Telecoms and tech author Tomi T. Ahonen was one of the speakers at Picnic09. I know him as the one who coined term Seventh of the Mass Media to explain why services on mobile need not be copies of internet or TV content. During his Picnic speech, he talked about the short life span of mobile phones and the resulting hand-me-down mobile phones that wind up in the hands of teenager children. Or developing countries. Much to my surprise, he held a plea for development of WAP portals and MMS concepts: "The future of the internet, the next 1.4 billion users (currently there are about 1.4 billion total users of the internet), will be very strongly mobile phone based users. [...] It means the users will be accessing digital content on the three basic technologies that most phones today can support - SMS, WAP and MMS. Those are what you have to consider, not iPhone apps or 3G videos or bluetooth etc. [...]

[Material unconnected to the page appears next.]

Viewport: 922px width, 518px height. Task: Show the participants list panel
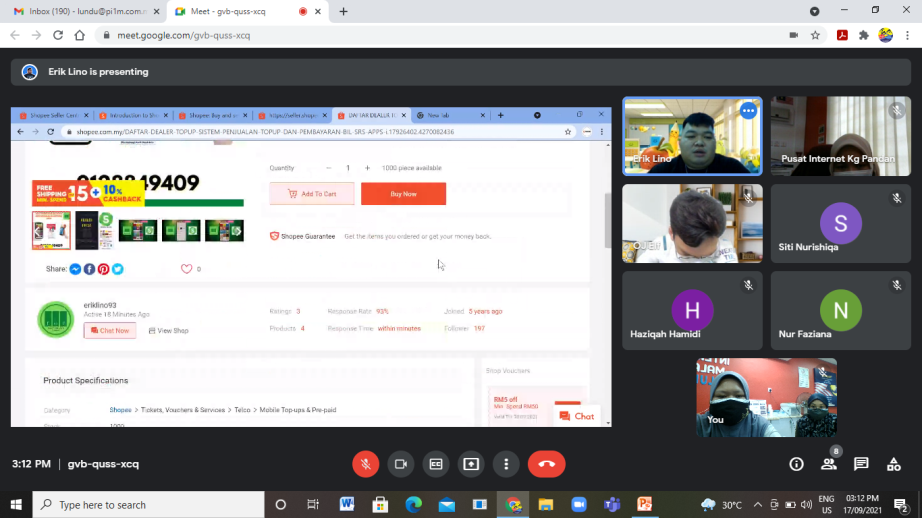828,464
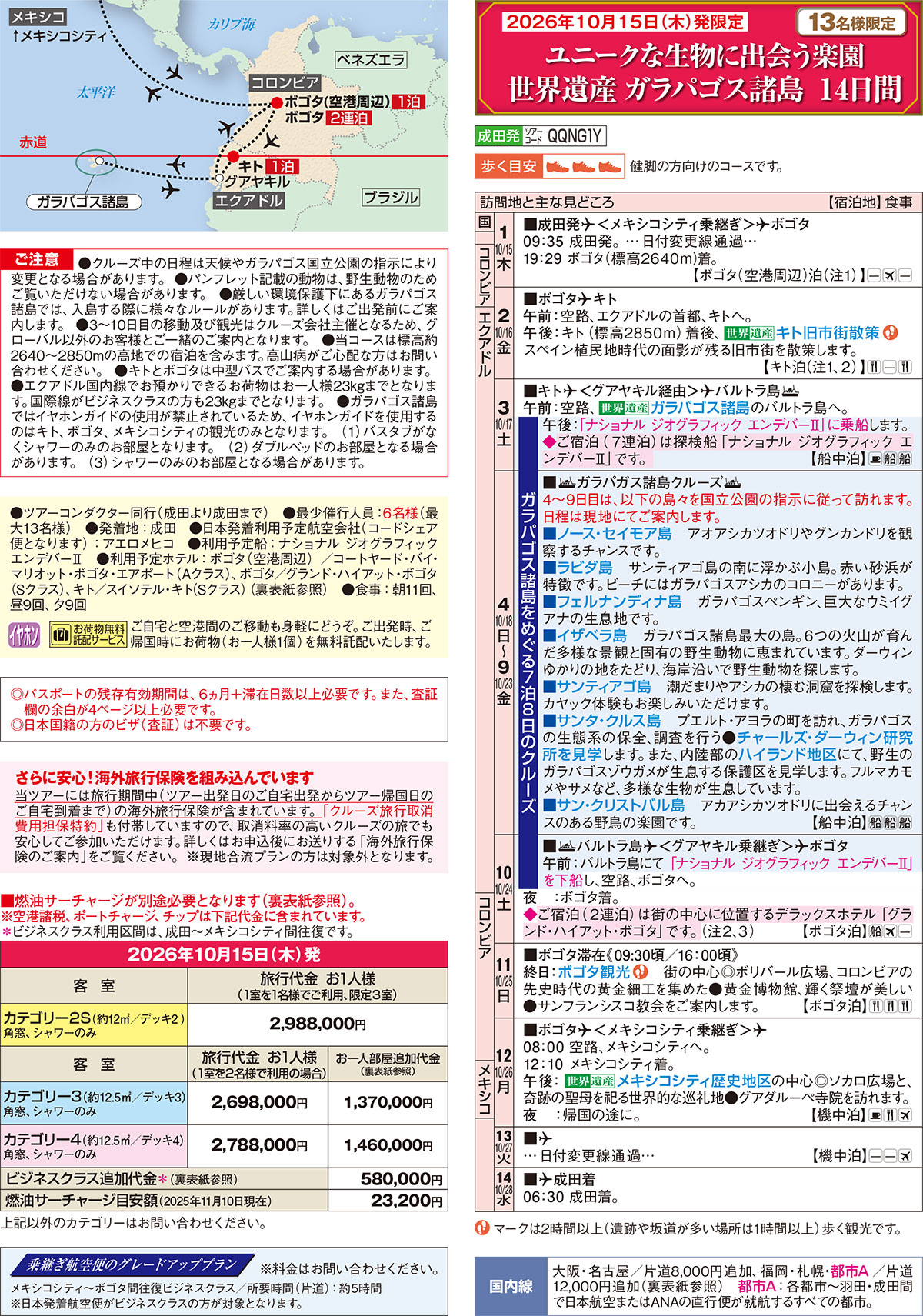Image resolution: width=923 pixels, height=1316 pixels.
Task: Click the お荷物無料託配サービス luggage delivery icon
Action: pyautogui.click(x=87, y=635)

If you want to deploy games, music, advertising, even social networking, and want it to be a success for the next four billion, then you build it on SMS, WAP and MMS."I remember WAP and MMS as products being pushed into our throats by telcos, who were frustrated they missed the SMS gravy train. I also remember absolutely disliking both WAP and MMS. I used MMS for a while to moblog pictures, but after that I was glad to get rid of it.
But there are some interesting creatives. A typical poster child for MMS advertising is the BMW Winter Tyres case. But will this be enough to stop creatives of focusing on developing iPhone apps "because they are cool" (not because of market share)?